Amazon shares jumped 11% Friday after the company delivered third-quarter results that exceeded Wall Street expectations across nearly every metric and raised its spending forecast to meet soaring demand for artificial intelligence infrastructure. The rally pushed the e-commerce and cloud giant's stock to its highest level this year, easing investor concerns over mounting AI costs that have rattled peers like Meta and Microsoft.
The company reported revenue of $180.17 billion, up 13% from a year earlier and ahead of analyst estimates of $177.8 billion, according to LSEG data. Earnings per share reached $1.95, far above the $1.57 forecast. Amazon Web Services (AWS), its cloud computing arm, remained the company's profit engine, posting 20% growth to $33 billion in sales and generating $11.4 billion in operating income, nearly two-thirds of Amazon's total.
Advertising revenue also surged 24% to $17.7 billion, cementing its role as Amazon's second-largest growth driver after AWS. The strong performance comes as Amazon faces intensifying competition from Google and Microsoft in the cloud sector. Both rivals posted faster cloud growth this quarter-Google's at 34% and Microsoft Azure's at 40%-but Amazon remains the market leader by total share.
"We continue to see strong demand in AI and core infrastructure, and we've been focused on accelerating capacity - adding more than 3.8 gigawatts in the past 12 months," CEO Andy Jassy said on Thursday's earnings call.

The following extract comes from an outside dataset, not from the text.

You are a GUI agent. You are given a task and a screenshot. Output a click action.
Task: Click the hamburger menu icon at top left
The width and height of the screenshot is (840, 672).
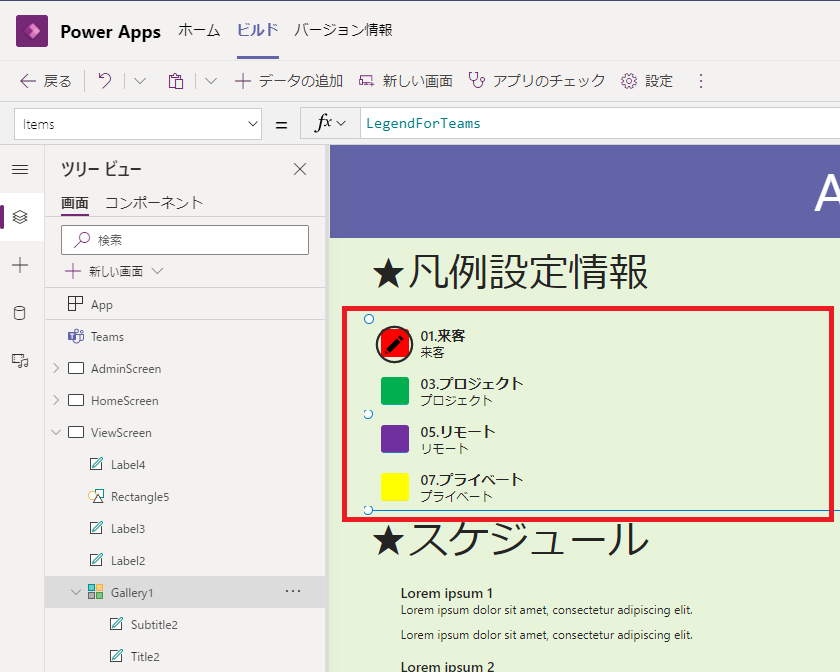[21, 169]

Amazon also lifted its capital expenditures forecast, saying it now expects to spend $125 billion in 2025, up from $118 billion previously. CFO Brian Olsavsky said spending could increase further in 2026 as the company scales up its data centers and AI investments. By comparison, Alphabet, Meta, and Microsoft also raised their capex guidance but remain below Amazon's levels.
The company projected fourth-quarter revenue of $206 billion to $213 billion, exceeding analysts' median estimate of $208 billion, and operating income between $21 billion and $26 billion. Analysts at Pivotal Research wrote after the report that "Amazon has a deep moat around their core businesses driven by their unmatched scale" and "appears to have numerous healthy organic growth opportunities driven by their high margin AWS cloud segment and areas like advertising."
Despite the upbeat financials, Amazon's expansion has been accompanied by sweeping cost reductions. Earlier this week, the company announced plans to lay off 14,000 corporate employees-part of a broader restructuring to "make the company leaner and less bureaucratic," according to Jassy. He emphasized that the cuts were not "financially driven" or tied to AI investment, saying instead, "It really, it's culture... If you grow as fast as we did for several years... you end up with a lot more layers."
The company ended the quarter with 1.58 million employees, up 2% from a year earlier. Its core online stores unit, which includes the July Prime Day sales event, grew 10% year-over-year, while subscription services and third-party seller revenues also showed solid gains.